Durante nuestra estancia en el CIBE también hablamos con Juanma. Con un padre toxicómano y camello, relata: "Le robé a mi padre y me fumé mi primer porro con ocho años, y con once comencé a pincharme heroína". Adicto a la heroína y a la cocaína, la espiral de la drogadicción le han hecho pasar 23 de sus 48 años en la cárcel. Acumula seis condenas por atracos con cuchillo.

Las arrugas de su piel, su claridad al explicar lo que es el mundo de la droga y los tatuajes que cubren buena parte de su piel narran su historia. La historia de un niño que convivió con la droga desde que nació y que terminó dependiendo de ella. No es una justificación, Juanma sabe perfectamente que lo que ha hecho no está bien. Pero también sabe que se merece salir de ese mundo y que, para conseguirlo, tiene que irse lejos para salir del pozo pues las compañías que frecuenta en València no son nada buenas. "Tengo claro que he dejado las drogas", asegura.

Juanma nos cuenta que tras su última salida de prisión en 2017 fue a casa de su hijo pero no acabó bien y, en abril de 2018, terminó en la calle porque no tiene a nadie más. Su madre y sus hermanos no quieren saber nada de él. Durante un tiempo estuvo limpio, pero conoció a una mujer también toxicómana y recayó. Finalmente decidió poner tierra de por medio y se marchó a Burdeos a trabajar. Llevaba casi un mes limpio, trabajando y ganando dinero en la construcción cuando empezó la pandemia.

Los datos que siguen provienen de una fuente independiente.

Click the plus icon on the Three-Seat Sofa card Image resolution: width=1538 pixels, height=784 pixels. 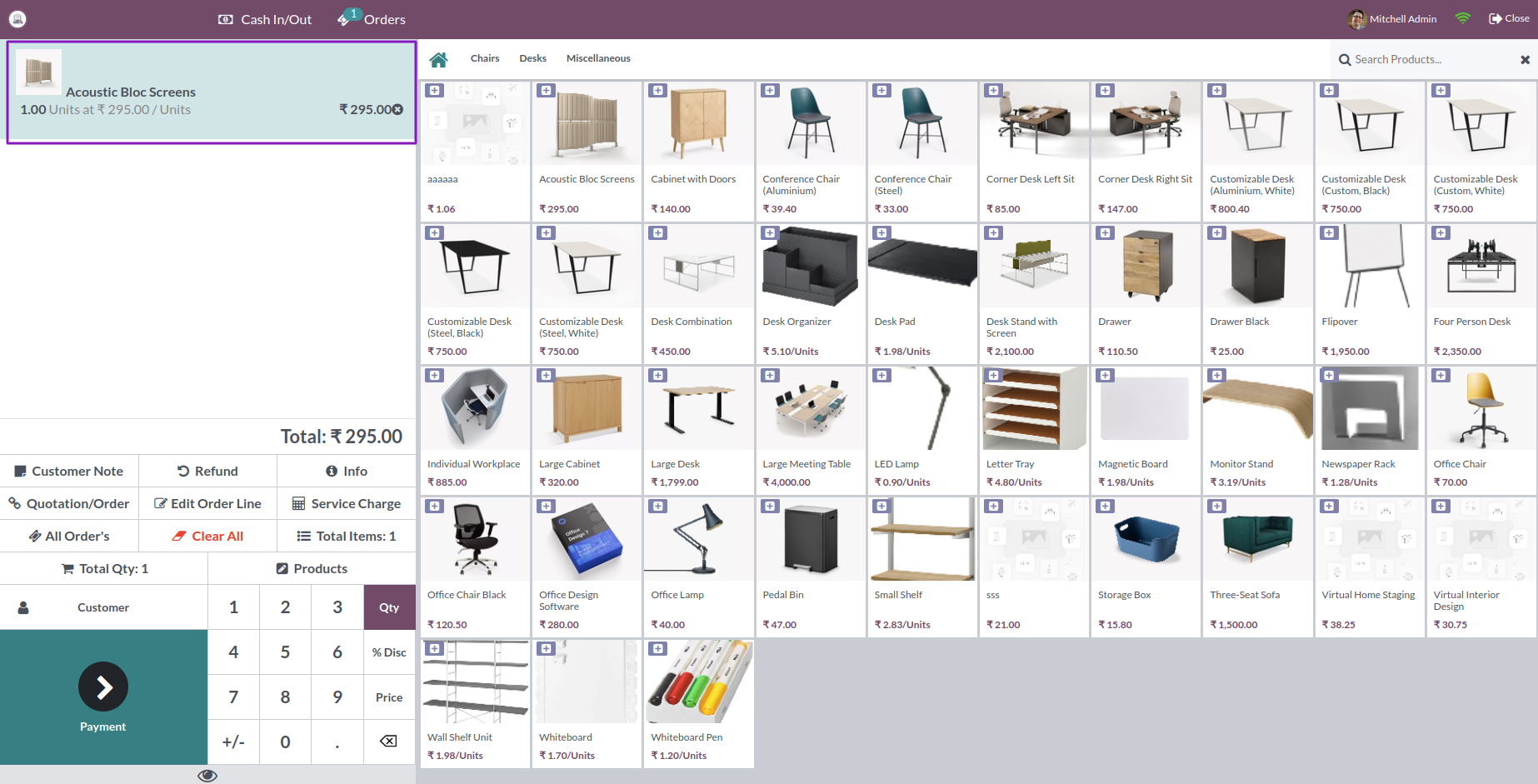click(1216, 506)
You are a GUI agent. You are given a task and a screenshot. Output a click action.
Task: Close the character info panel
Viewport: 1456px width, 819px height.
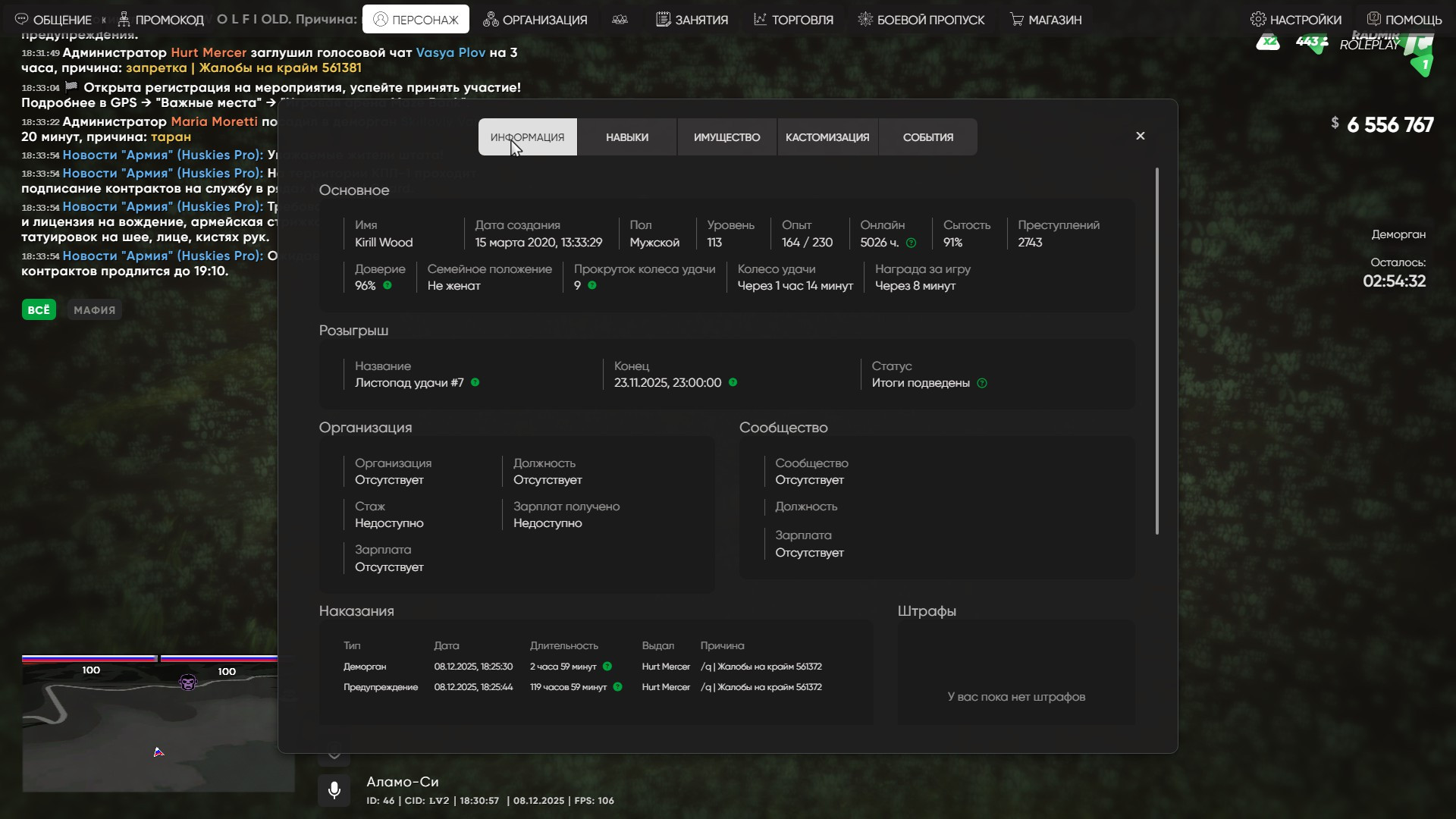1140,136
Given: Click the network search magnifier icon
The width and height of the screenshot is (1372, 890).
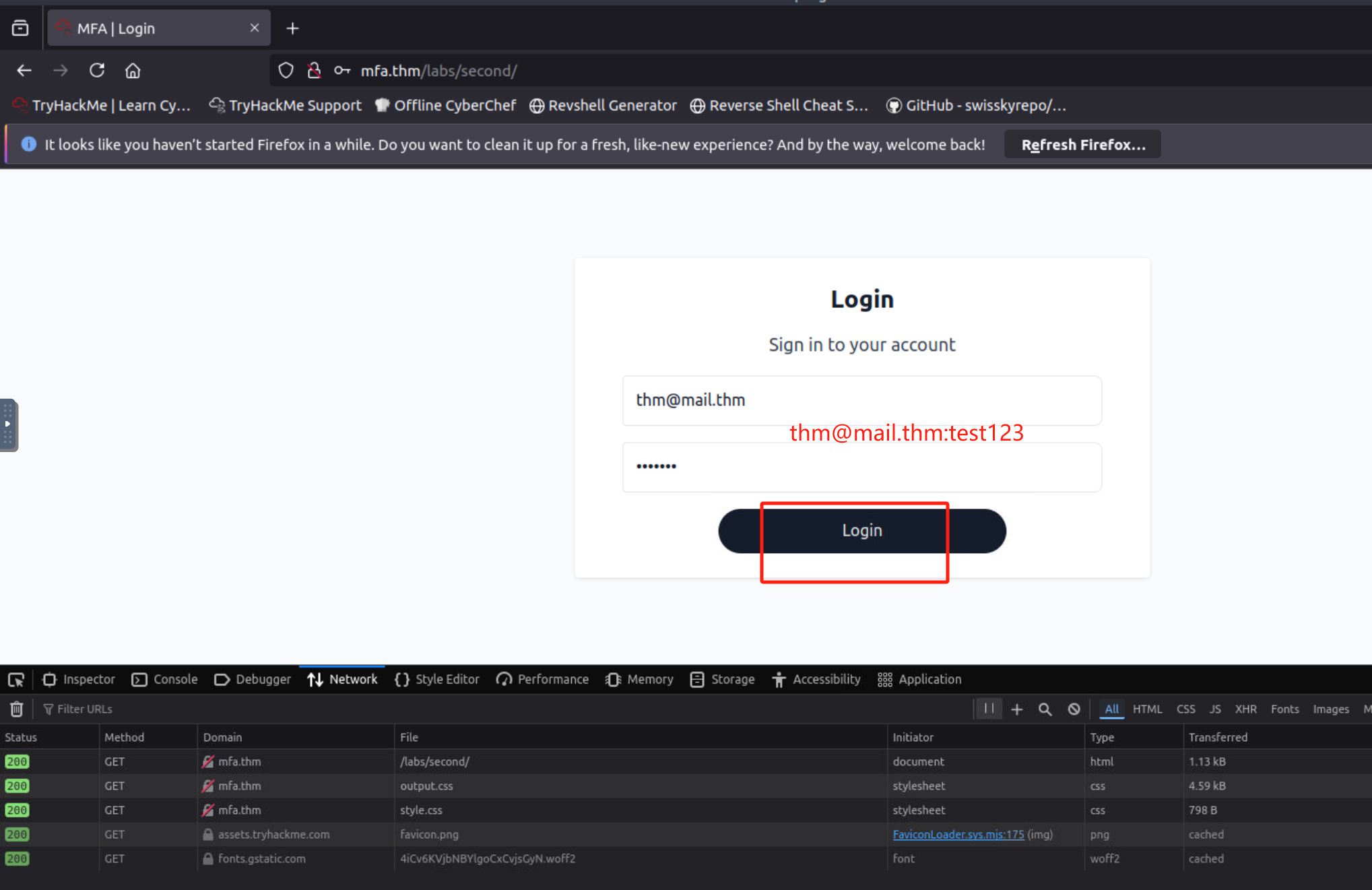Looking at the screenshot, I should click(x=1045, y=709).
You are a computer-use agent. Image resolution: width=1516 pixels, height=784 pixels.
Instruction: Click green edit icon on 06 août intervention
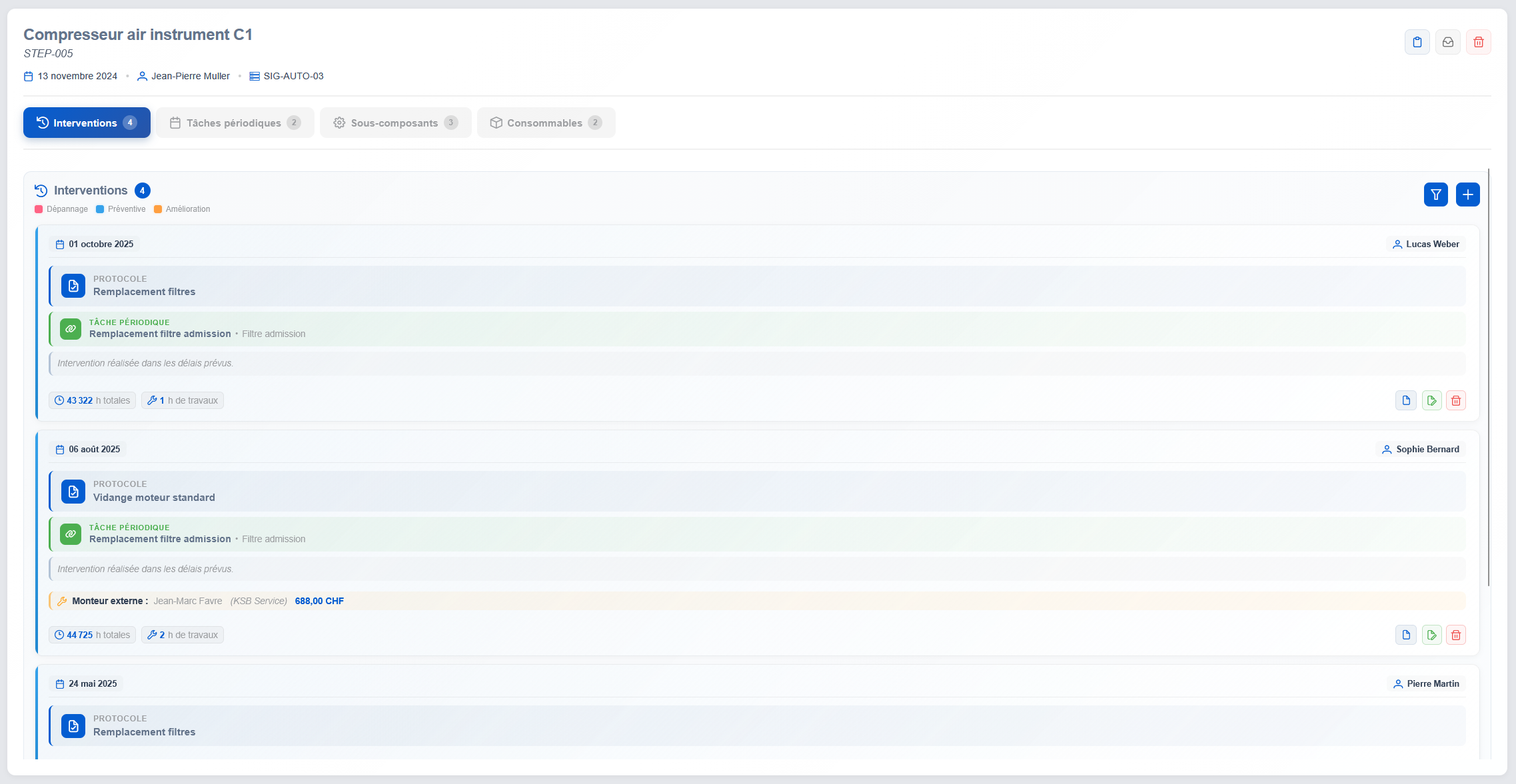coord(1431,635)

Voló de la ciudad gala a Sevilla. Allí pasó una noche y se vino a València. Nada más llegar se gastó 650 euros en drogas. Juanma es un viejo conocido del CIBE, así que cuando comenzó el confinamiento, Pepe Sanmartín le dijo que se quedara. Empezó bien, pero a los pocos días se marchó "a pillar". Finalmente, decidió volver y le dieron una segunda oportunidad que ahora está aprovechando. Las segundas oportunidades son fundamentales siempre, pero lo son especialmente con estas personas, y en el CIBE lo saben.

En cuanto a si tuvo problemas para encontrar drogas con el estado de alarma, Juanma sonríe pícaramente mientras dice: "Ninguno. Si quieres drogas las encuentras, y al mismo precio que antes. Si tienes dinero te las llevan a casa; si no tienes, pues vas tú a buscarlas a los sitios de siempre", afirma con rotundidad.

El final de sus historias está aún por escribir. Una parte importante del final del relato dependerá de las decisiones que tomen las instituciones públicas. El confinamiento ha hecho una parte, ha conseguido que están limpios, despejados y con ganas de luchar. Ahora falta por saber si recibirán el apoyo que necesitan para recorrer el final del camino.